Ao invés do que já se asseverou, a quase totalidade dos "homens de 1817" não foram "homens de 24". Há muito, Adelino de Luna Freire chamou a atenção para o fato de que muitos dos patriotas que se haviam distinguido na primeira não haviam tomado parte na segunda. Se em Dezessete já preexistia a clivagem entre partidários da monarquia constitucional e da república, a partir de 1822, com a vitória constitucionalista em Portugal e o projeto emancipacionista de d. Pedro, ela novamente se fará sentir, cindindo irremediavelmente o processo da Independência na Província. A recíproca, porém, é verdadeira: quase todos os homens de Vinte e Quatro é que haviam sido de Dezessete. Numa lista de 33 dezessetistas que tiveram atuação política destacada após seu regresso a Pernambuco em 1821, como deputados às cortes de Lisboa, à Constituinte ou membros das juntas provinciais, apenas cerca de 1/3 participou da Confederação do Equador, enquanto os dois terços restantes haviam apoiado o imperador.
Destarte, mesmo dividida, a elite política que dominará a Província nos primeiros decênios pós-Independência tinha algo em comum, a experiência da rebelião. Como acentuava Lopes Gama em 1845: "Dos homens que hoje se acham colocados na mais elevada posição social, poucos haverá que se possam dizer limpos e escoimados da pecha de desordeiros. Muitos envolveram-se na nossa rebelião de 1817, outros na de 1824, outros em tais e tais rebuliços e sedições que apareceram pelas províncias e até na Corte". O publicista ironizava as metamorfoses que ofereciam ao observador "o quadro histórico das revoluções", admirando-se de "ver homens que tanto se influíram e entranharam nesses devaneios, homens que queriam a Confederação do Equador sem pés nem cabeça, fazendo a cama sem ver a noiva, homens que eram mesmo umas republicazinhas ambulantes e de tarracha [...], hoje tão trocados de sentimentos, hoje tão convertidozinhos que não sofrem a mais leve reforma na Constituição".

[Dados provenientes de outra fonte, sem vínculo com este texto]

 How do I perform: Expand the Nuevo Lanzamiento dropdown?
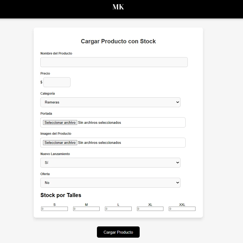click(x=110, y=163)
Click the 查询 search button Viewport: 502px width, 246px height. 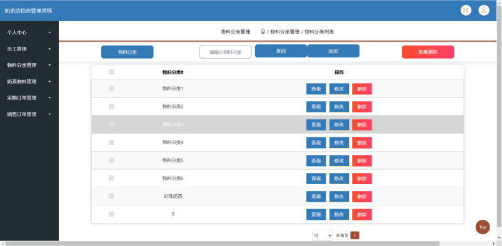(x=281, y=51)
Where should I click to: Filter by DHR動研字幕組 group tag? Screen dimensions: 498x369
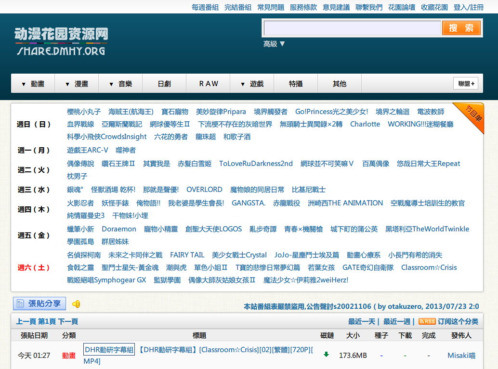tap(109, 350)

Evaldo Cabral de Mello é historiador, autor de, entre outros, "Um Imenso Portugal" (ed. 34) e "O Negócio do Brasil" (ed. Topbooks). Escreve regularmente na seção "Brasil 504 d.C.".


Texto Anterior: O cotidiano de um escravo
Próximo Texto: + livros: A epopéia moderna da recriação
Índice

UOL
Copyright Empresa Folha da Manhã S/A. Todos os direitos reservados. É proibida a reprodução do conteúdo desta página em qualquer meio de comunicação, eletrônico ou impresso, sem autorização escrita da Folhapress.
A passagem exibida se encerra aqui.